■ **YOUR INSTRUCTIONS**
Word for word, write the lines below out again, with no pictures.

**** INFORMATION SUPPLIED

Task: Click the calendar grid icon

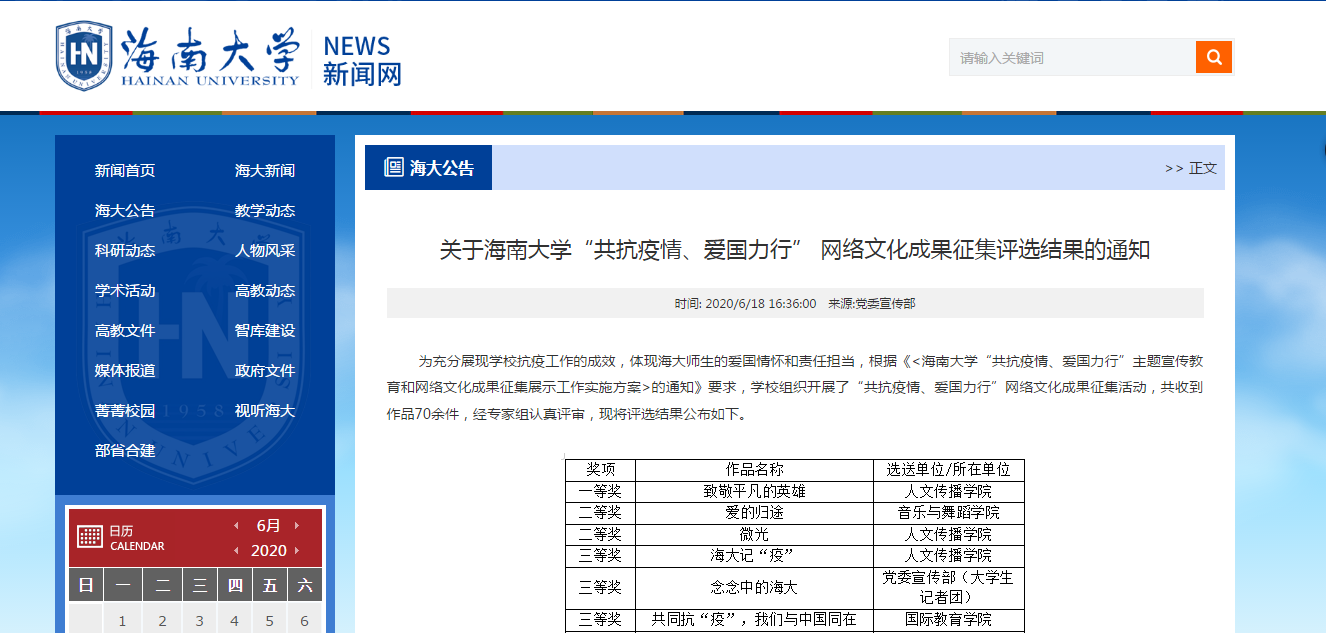Action: [x=90, y=537]
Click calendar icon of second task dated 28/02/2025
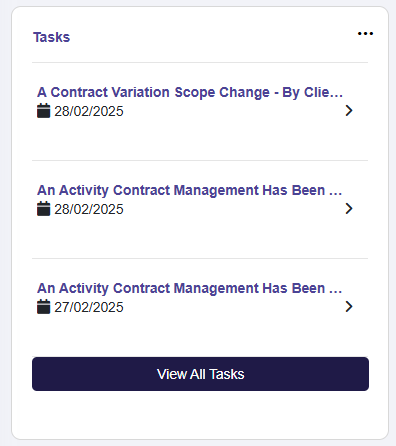The height and width of the screenshot is (446, 396). (x=43, y=209)
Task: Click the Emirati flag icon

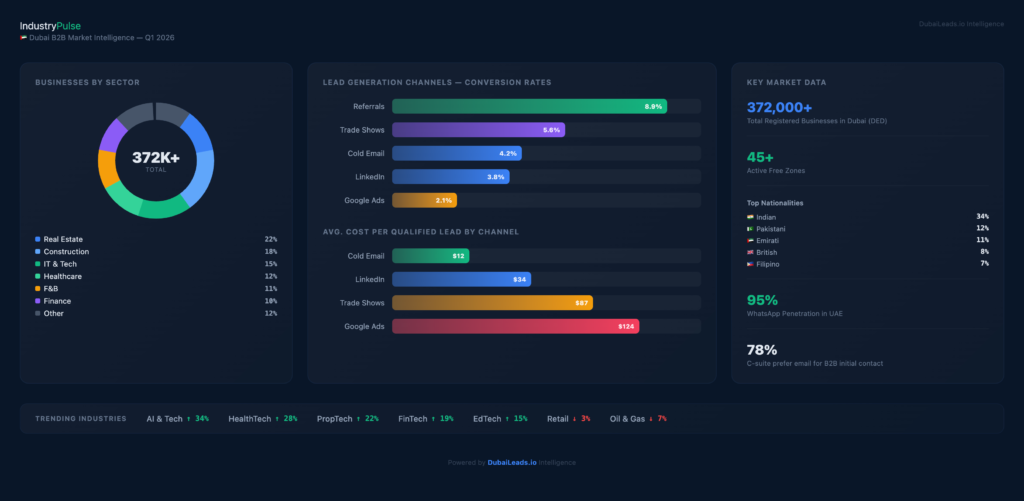Action: click(750, 241)
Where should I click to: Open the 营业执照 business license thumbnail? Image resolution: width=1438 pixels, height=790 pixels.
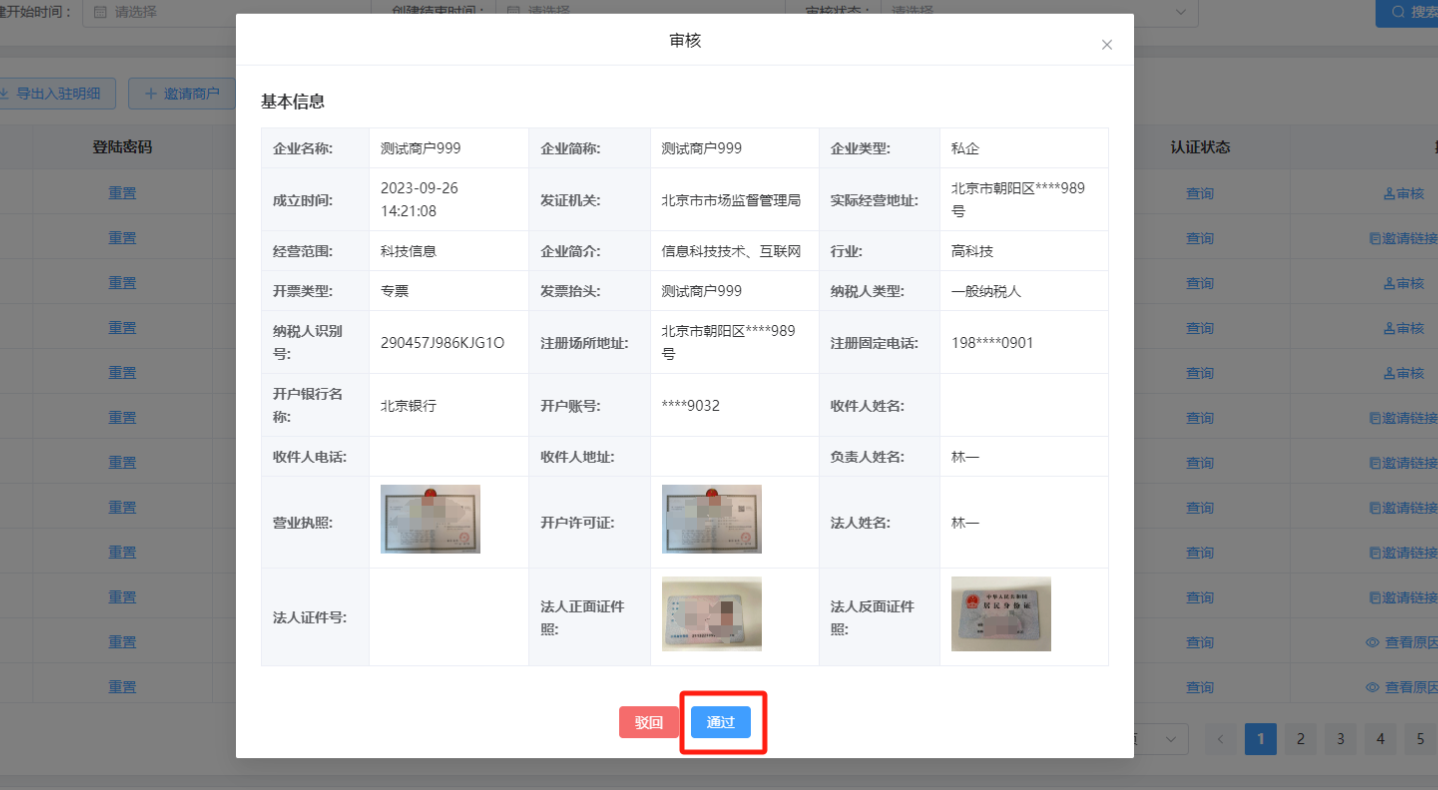click(x=430, y=519)
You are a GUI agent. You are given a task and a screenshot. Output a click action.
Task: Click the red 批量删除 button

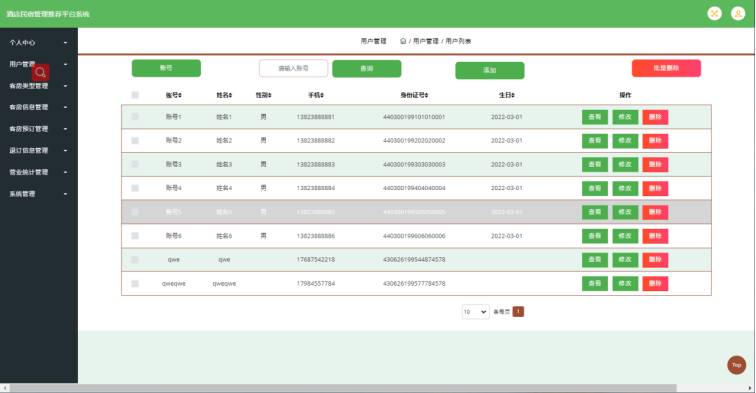coord(666,68)
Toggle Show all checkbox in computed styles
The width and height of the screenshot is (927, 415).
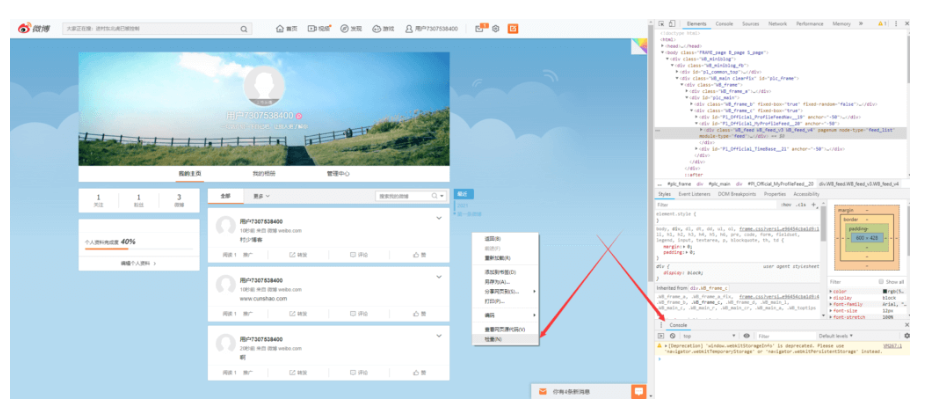[x=881, y=282]
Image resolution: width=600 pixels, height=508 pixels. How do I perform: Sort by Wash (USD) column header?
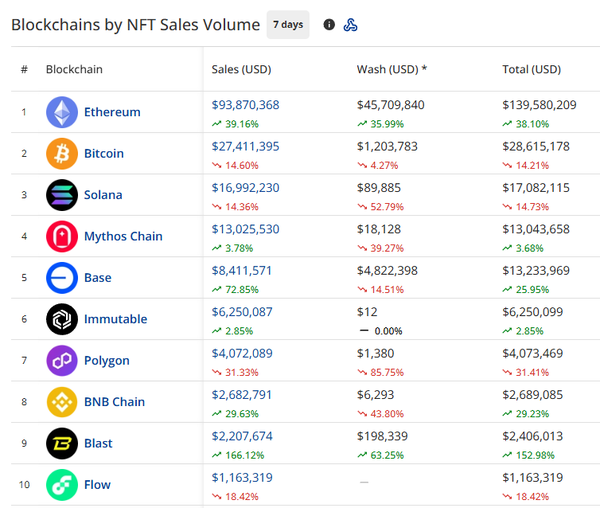click(391, 70)
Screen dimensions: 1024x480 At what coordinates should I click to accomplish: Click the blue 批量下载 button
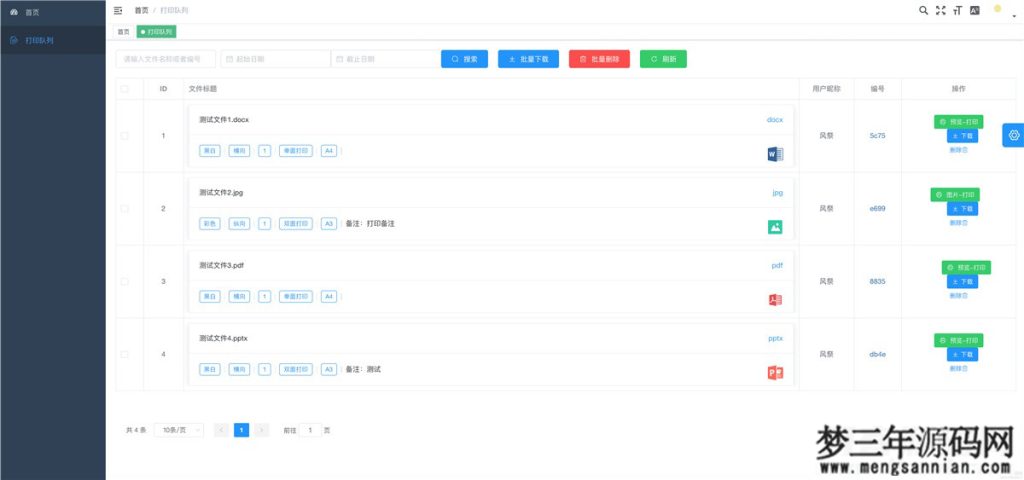click(529, 59)
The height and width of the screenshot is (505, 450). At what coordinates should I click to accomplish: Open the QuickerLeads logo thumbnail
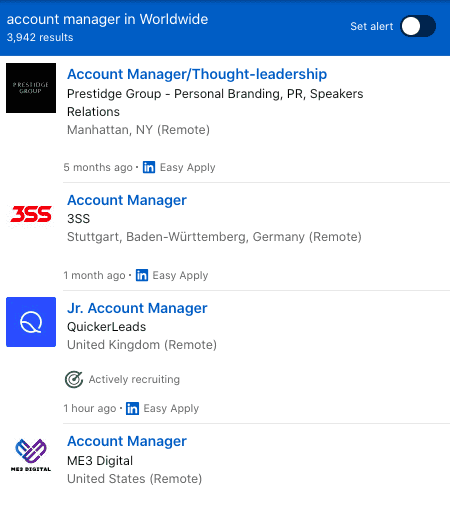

********

■ **WRITTEN RESPONSE**
Task: Click the calendar grid icon

Action: [x=90, y=537]
Click calendar icon of second task dated 28/02/2025
The height and width of the screenshot is (446, 396). (x=43, y=209)
Task: Click the Emirati flag icon

Action: click(750, 241)
Where should I click to: Open the 营业执照 business license thumbnail? Image resolution: width=1438 pixels, height=790 pixels.
click(x=430, y=519)
You are a GUI agent. You are given a task and a screenshot. Output a click action.
Task: Click the red 批量删除 button

coord(666,68)
Toggle Show all checkbox in computed styles
The width and height of the screenshot is (927, 415).
[x=881, y=282]
Image resolution: width=600 pixels, height=508 pixels. How do I perform: Sort by Wash (USD) column header?
click(391, 70)
Screen dimensions: 1024x480 At what coordinates should I click to accomplish: Click the blue 批量下载 button
click(529, 59)
The height and width of the screenshot is (505, 450). At what coordinates should I click to accomplish: Open the QuickerLeads logo thumbnail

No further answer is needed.